* _Document excerpt_:
Loudonville is a hamlet in the town of Colonie, in Albany County, New York, United States. Loudonville was a census-designated place in the 1970, 1980, and 1990 US Census, but ceased to be in the 2000 Census, but became a CDP again in 2020.

History

The hamlet is named after John Campbell, 4th Earl of Loudoun and was originally a 19th-century summer resort for some of Albany's wealthiest residents. Loudon Road, known as Old Plank Road in the early 19th century, is lined with several historic Jeffersonian mansions. Loudonville started as a hamlet on Loudon Road (originally a plank road), at the intersection of Crumitie Road. Ireland's Corners was a separate hamlet to the north at the intersection of Loudon Road and Menand/Osborne Road, with a post office. Ireland's Corners is named for Elias H. Ireland who in 1832 bought the heavily wooded area from the Patroon, Stephen Van Rensselaer. In 1871 the post office at Ireland's Corners was renamed Loudonville.

Geography
The community is located directly north of Albany and south of Newtonville. The hamlet is centered on the original Ireland's Corners, the intersection of U.S. Route 9 with Osborne Road (County Route 154)/Menand Road (NY Route 378) (west bound name/east bound names respectively), with the northwestern corner bisected by Old Niskayuna Road (County Route 152). Though as a hamlet, it has poorly defined borders, the census designated place of Loudonville had  concrete borders.

* _Tasks for this exercise_:
- 1) Answer these questions from the Loudonville text:
(a) Who is the hamlet named after?
(b) In what year was the post office at Ireland's Corners renamed Loudonville?
(c) Which city lies directly south of the community?
- 2) Reproduce everything in the Loudonville text from "Loudonville is a" down to "again in 2020.".
The lines that come next have no connection to the Loudonville text.

* _Supplied data_:
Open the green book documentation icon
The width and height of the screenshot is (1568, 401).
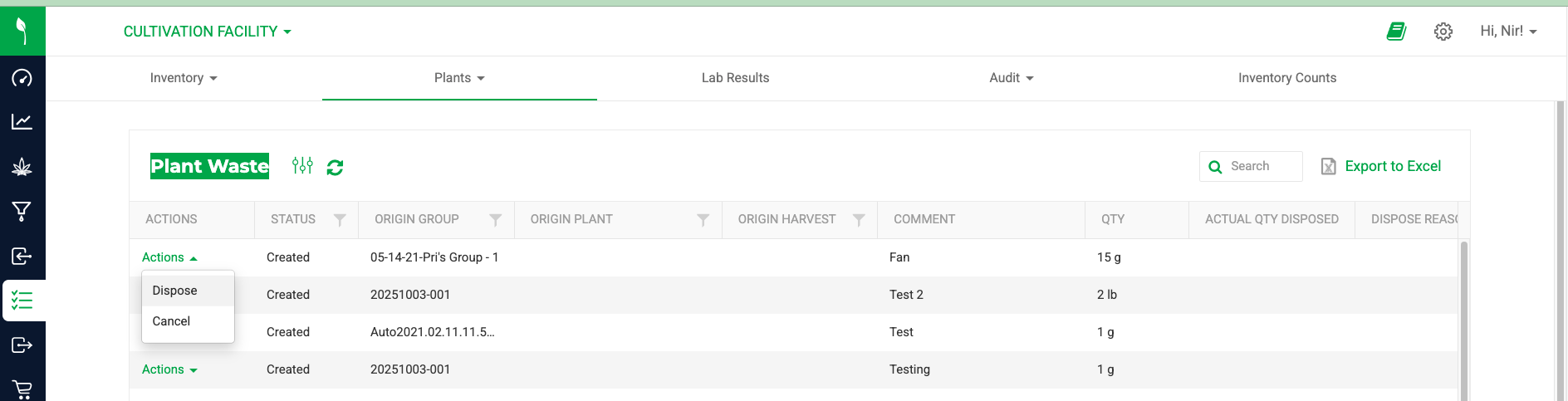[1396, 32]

--

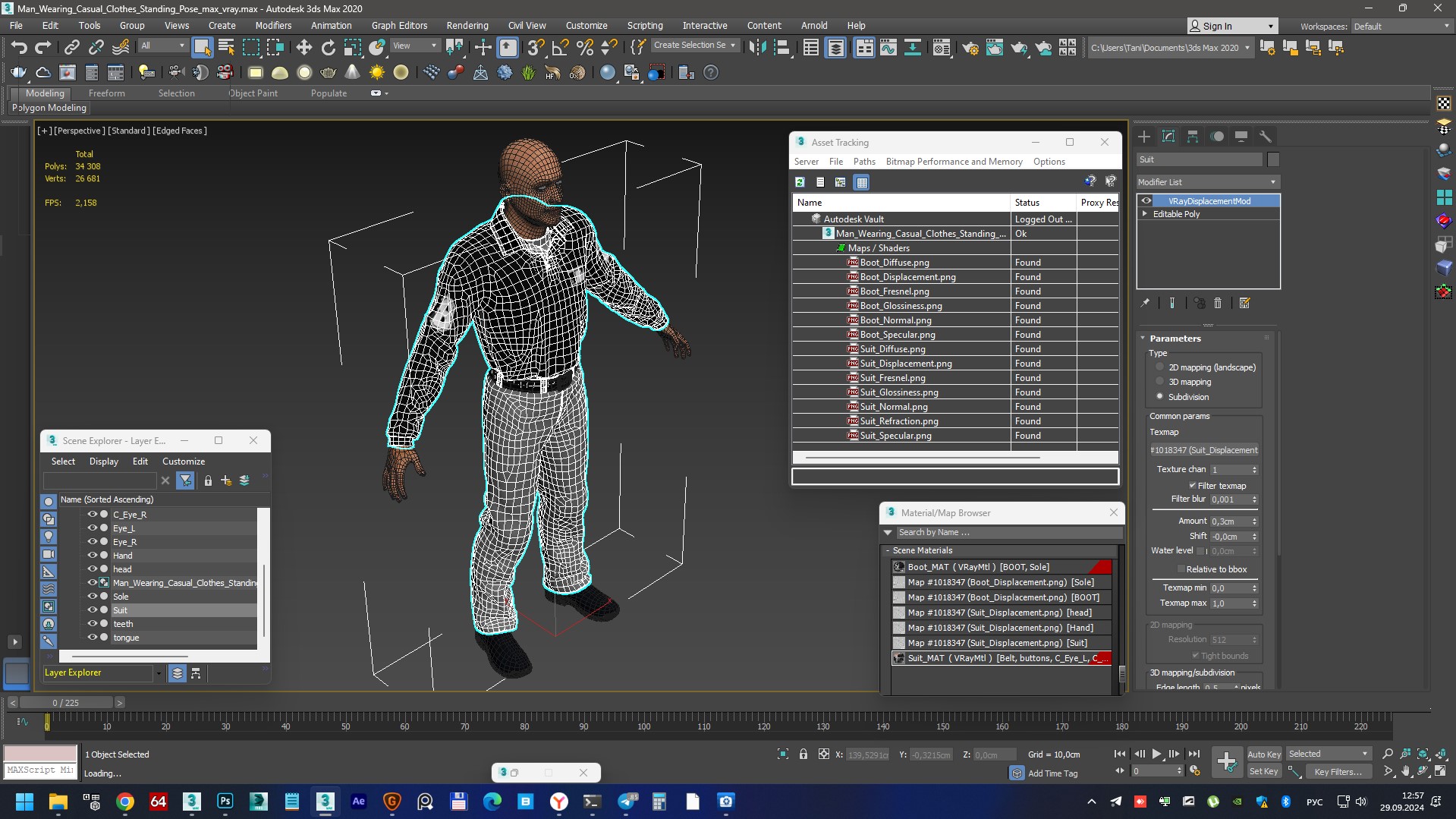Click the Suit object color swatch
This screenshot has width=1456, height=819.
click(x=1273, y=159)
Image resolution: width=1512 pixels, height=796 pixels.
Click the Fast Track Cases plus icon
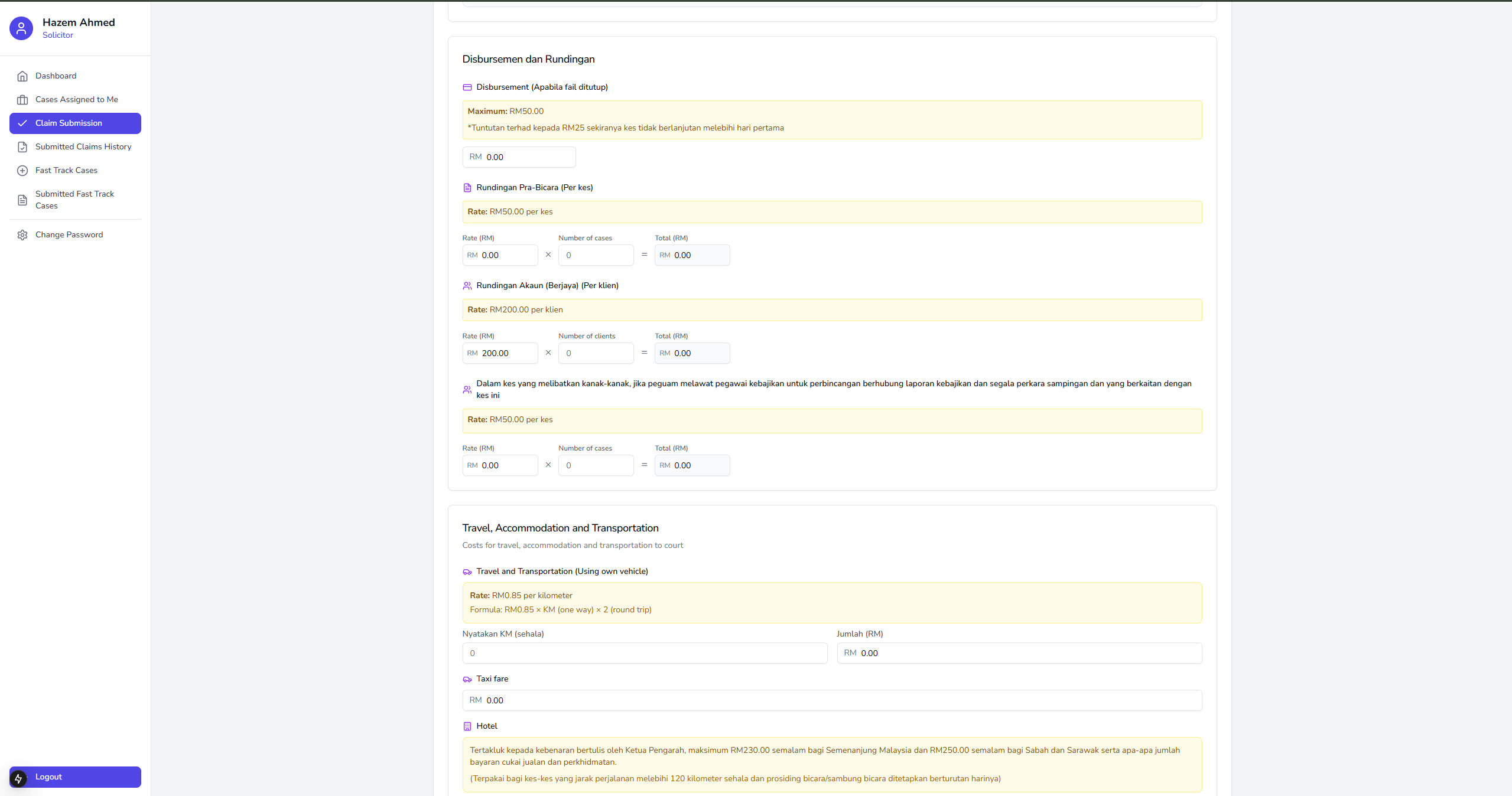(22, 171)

==

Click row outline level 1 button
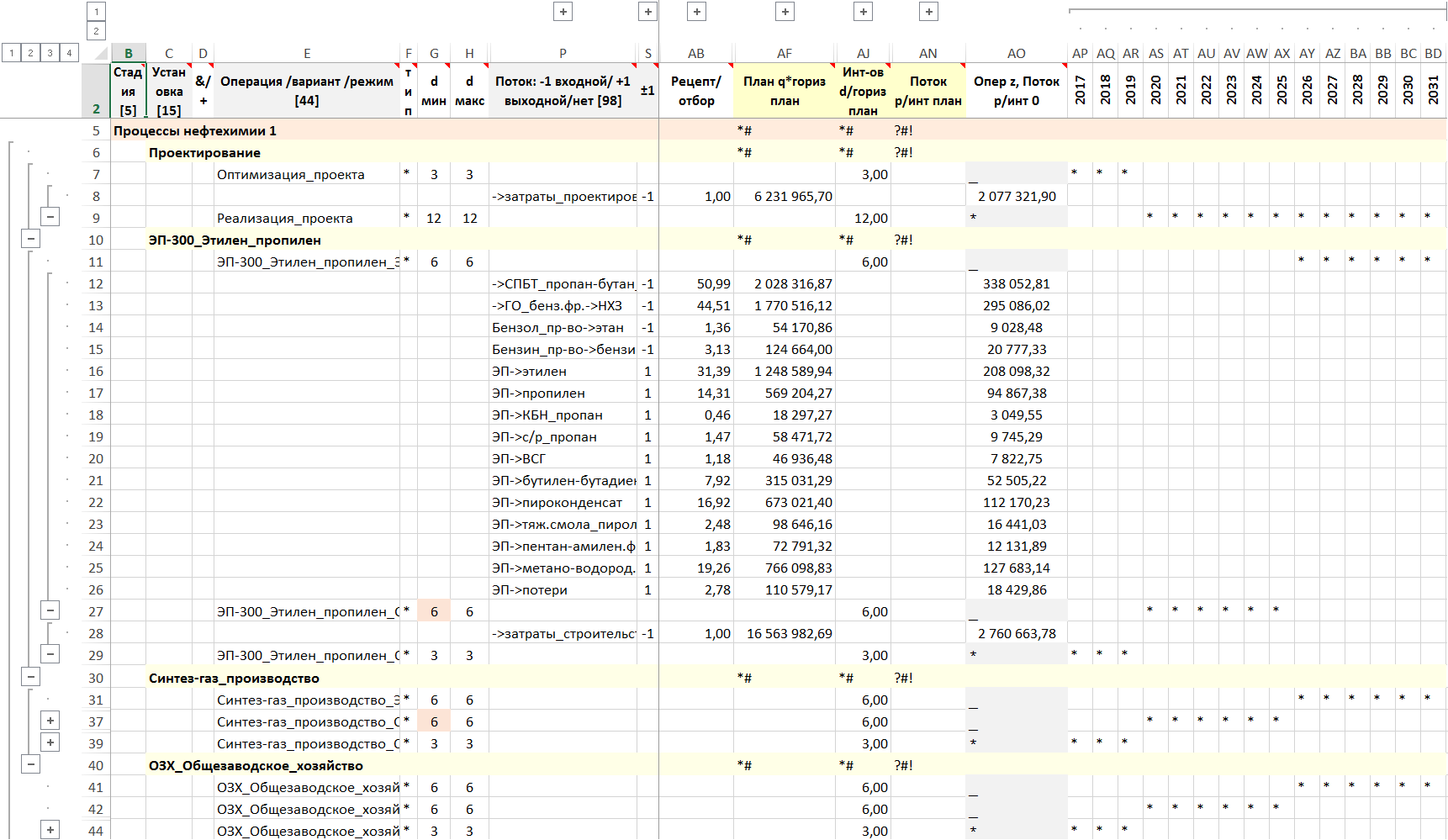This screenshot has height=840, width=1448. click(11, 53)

* _Results for the exercise_:
- 1)
(a) John Campbell, 4th Earl of Loudoun
(b) 1871
(c) Albany

- 2)
Loudonville is a hamlet in the town of Colonie, in Albany County, New York, United States. Loudonville was a census-designated place in the 1970, 1980, and 1990 US Census, but ceased to be in the 2000 Census, but became a CDP again in 2020.